## [INSTRUCTIONS]
1 - Rewrite the pointing labs thread between "I'm sure you" and "the morning with.", inclusive, using "footage" wherever "video" appears.
2 - Decide whether each statement agrees with the pointing labs thread. Answer yes or no, and quote the words that settle it. (a) BPturkeys says the dogs jumped 14 wild birds, only one of them a rooster. (b) Treehugnhuntr's pointing lab is 9 years old. (c) xxxxxxBirdDogger prefers a Lab that points rather than flushes.
3 - List every distinct username that heads a post in the pointing labs thread.

## [READING TEXT]
======

# Pointing Labs



## BPturkeys (Sep 13, 2007)

I had the opportunity to hunt over a pair of pointing labs a couple days ago and I'll tell you, they are a wonderful dog. They pounded the cattails for two hours and never gave up. They jumped 14 wild birds, only one rooster though, and I think they had as much fun as I did. Great dogs and a great day. And oh yeah, they do point just fine!


----------



## TEX-O-BOB (Sep 12, 2007)

> *They jumped 14 wild birds*, only one rooster though, and I think they had as much fun as I did. Great dogs and a great day. And oh yeah, *they do point* just fine!


Well, which one is it? jump or point? A true "pointing" dog does just that, PIONT. They don't ever "jump" birds.

Labs dont point. Period. "Pointing lab" is an oxymoron. It's like saying "Shih Tzu Bloodhound"

I'm sure you had a wonderful time though...


----------



## BPturkeys (Sep 13, 2007)

Well Tex, ya might be right...but not this time. Sorry I didn't have video of the dogs I hunted over but the dog on this video from youtube looks, and works just like one of the dogs I spent the morning with.

enjoy...


----------



## Treehugnhuntr (Sep 7, 2007)

I've got an 11 year old pointing lab and she holds as tight as any other bird dog I've been around. Last year she held on a hen long enough for my daughter and I to come and stand right next to her so I could show my daughter the bird. It was 3' from her nose.

Guess again, Darin. :shock:


----------



## xxxxxxBirdDogger (Mar 7, 2008)

That Lab cracked me up. He was a creeping sucker for sure. Not a true point per se, but with some practice and a more disciplined handler he could learn to do it properly. That guy let his dog creep all the way to the pheasant and only launched the bird after the dog went in for the flush. He'll have a flusher in no time. 

I prefer my Lab to flush 'em hard right from the start. Get on that rooster and get him in the air before he runs on us! Labs can be great pheasant dogs. Mine put a pair of wild roosters in the bag just yesterday.


----------

======

## [Stored items from a collection]
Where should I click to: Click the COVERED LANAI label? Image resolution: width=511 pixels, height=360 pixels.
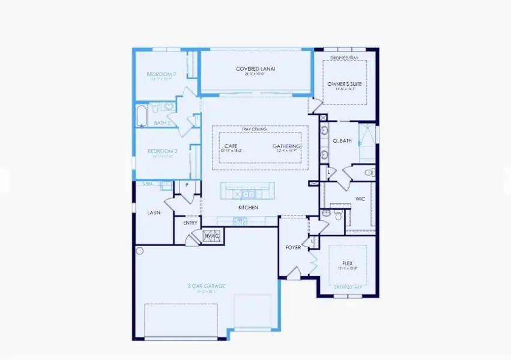pos(255,69)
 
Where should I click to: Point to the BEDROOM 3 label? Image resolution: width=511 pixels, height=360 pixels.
pos(162,151)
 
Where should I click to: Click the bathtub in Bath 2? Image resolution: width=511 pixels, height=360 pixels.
pos(142,116)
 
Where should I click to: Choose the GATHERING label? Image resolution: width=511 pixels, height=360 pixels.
pos(286,146)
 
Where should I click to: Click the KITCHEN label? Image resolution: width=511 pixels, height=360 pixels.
pos(248,207)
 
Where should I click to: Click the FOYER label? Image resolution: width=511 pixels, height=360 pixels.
pos(293,247)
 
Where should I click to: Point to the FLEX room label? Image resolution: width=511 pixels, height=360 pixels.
pos(346,262)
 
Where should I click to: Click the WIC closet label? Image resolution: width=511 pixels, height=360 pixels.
pos(360,198)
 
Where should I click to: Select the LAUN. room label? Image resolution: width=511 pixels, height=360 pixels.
pos(153,212)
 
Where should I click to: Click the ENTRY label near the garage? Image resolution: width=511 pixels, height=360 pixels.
pos(190,223)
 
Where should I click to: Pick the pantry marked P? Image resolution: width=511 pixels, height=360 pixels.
pos(187,185)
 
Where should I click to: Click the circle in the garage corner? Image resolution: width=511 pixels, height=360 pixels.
pos(139,251)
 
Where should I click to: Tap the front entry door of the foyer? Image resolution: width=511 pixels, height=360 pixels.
pos(292,274)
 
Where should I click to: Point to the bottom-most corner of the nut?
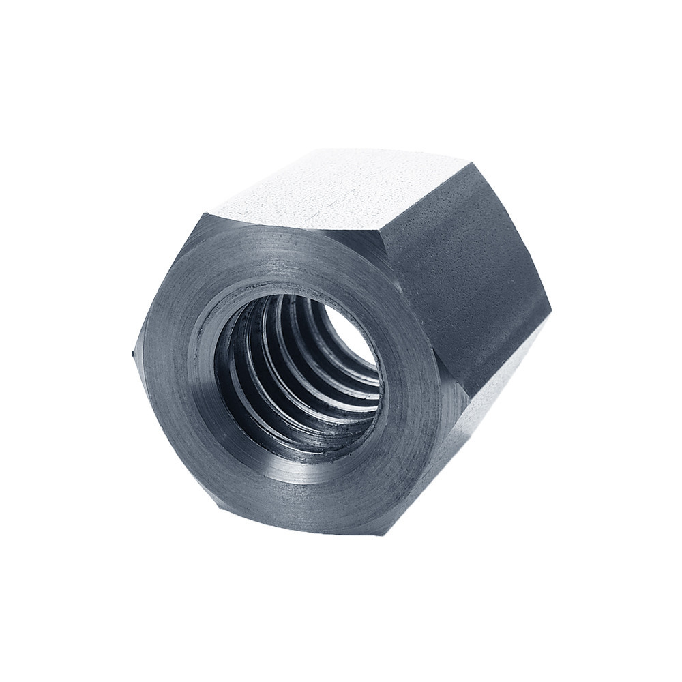pos(382,534)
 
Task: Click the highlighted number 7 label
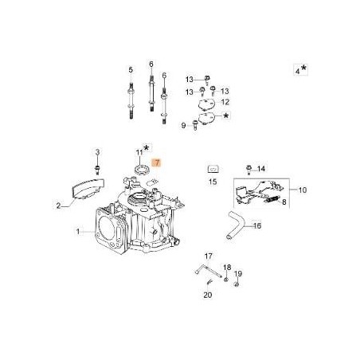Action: coord(157,162)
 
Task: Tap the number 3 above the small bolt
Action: coord(298,70)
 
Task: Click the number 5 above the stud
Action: coord(150,64)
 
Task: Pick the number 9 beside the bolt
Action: coord(184,125)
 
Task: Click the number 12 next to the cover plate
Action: coord(225,103)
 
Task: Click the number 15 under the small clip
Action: coord(213,182)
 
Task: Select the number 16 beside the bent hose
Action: coord(257,225)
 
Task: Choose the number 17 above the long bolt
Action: coord(208,256)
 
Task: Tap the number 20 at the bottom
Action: coord(208,295)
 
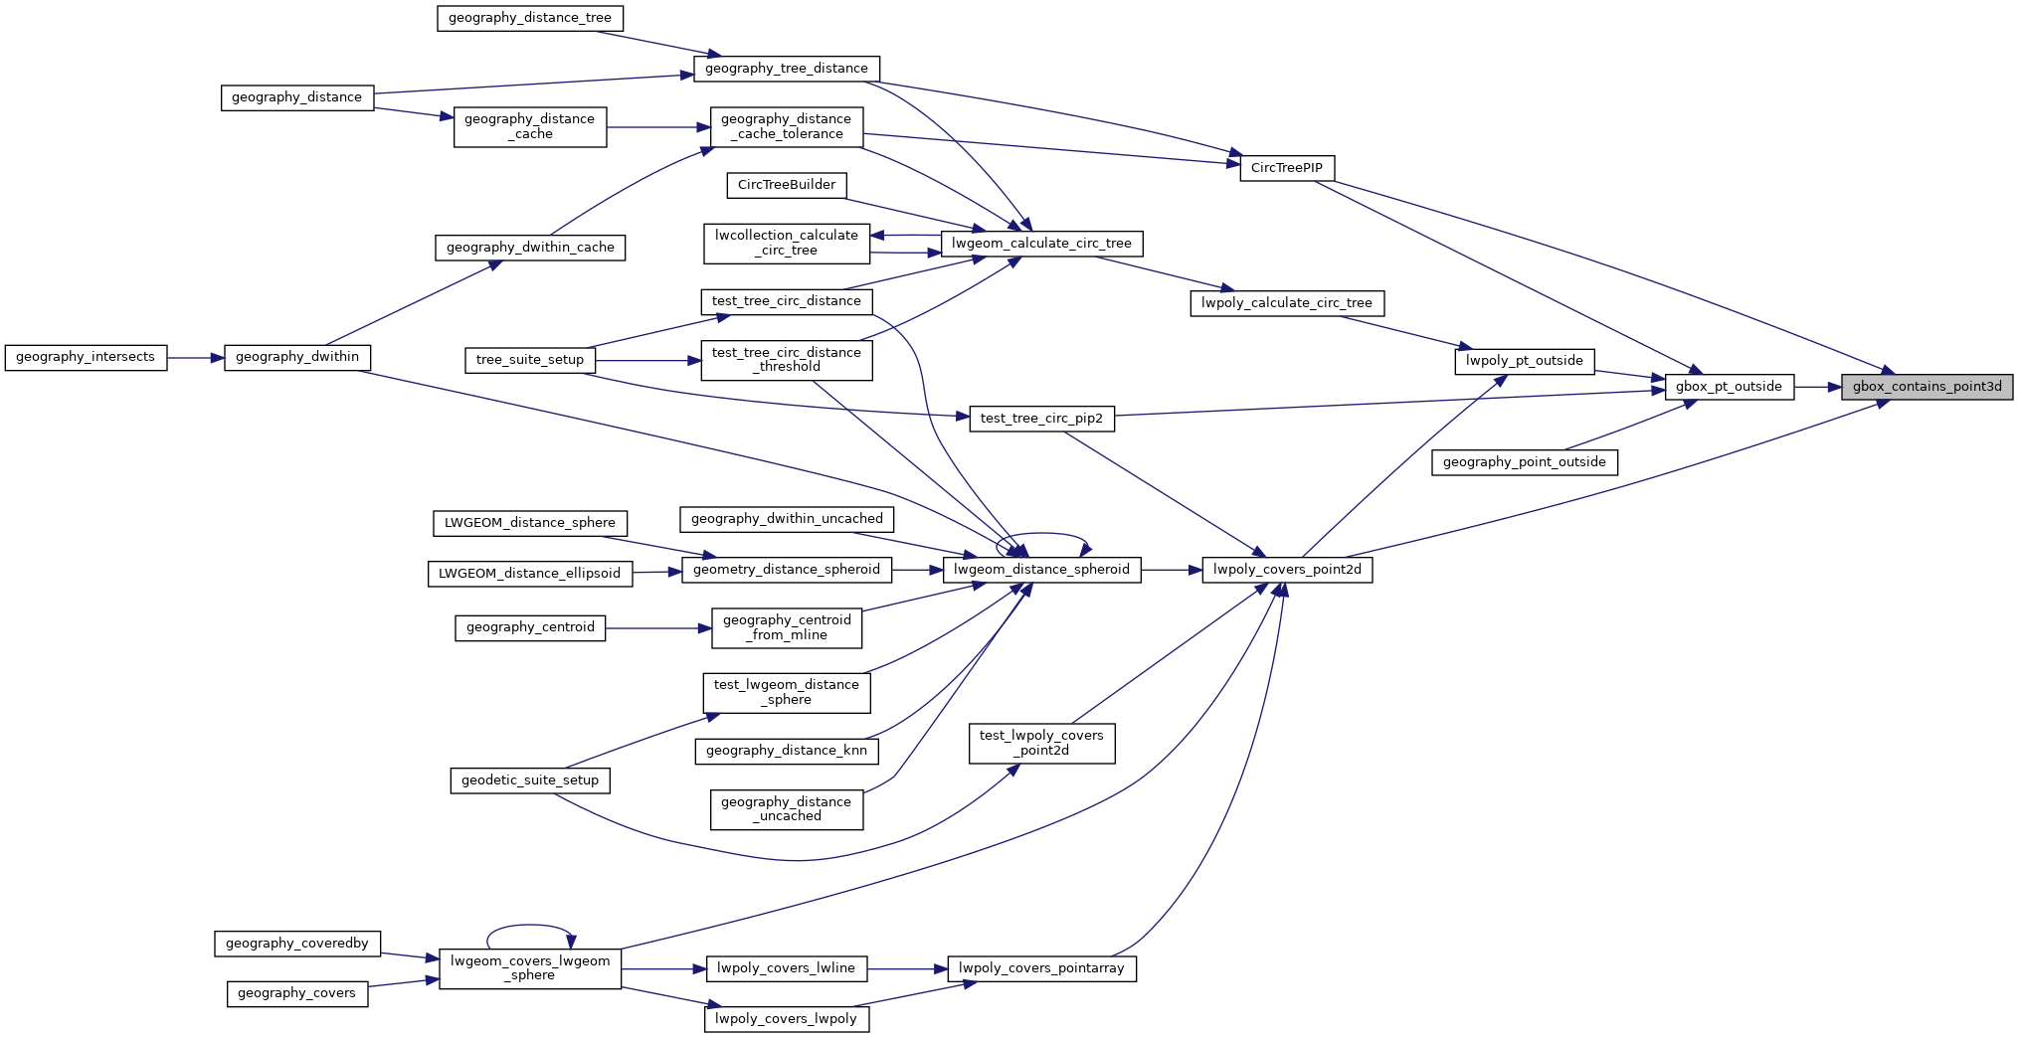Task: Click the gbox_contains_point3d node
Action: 1926,387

======

## [EXPECTED OUTPUTS]
1 -
I'm sure you had a wonderful time though...


----------



## BPturkeys (Sep 13, 2007)

Well Tex, ya might be right...but not this time. Sorry I didn't have footage of the dogs I hunted over but the dog on this footage from youtube looks, and works just like one of the dogs I spent the morning with.

2 -
(a) Yes: "They jumped 14 wild birds, only one rooster though"
(b) No: "I've got an 11 year old pointing lab"
(c) No: "I prefer my Lab to flush 'em hard right from the start."

3 -
BPturkeys
TEX-O-BOB
Treehugnhuntr
xxxxxxBirdDogger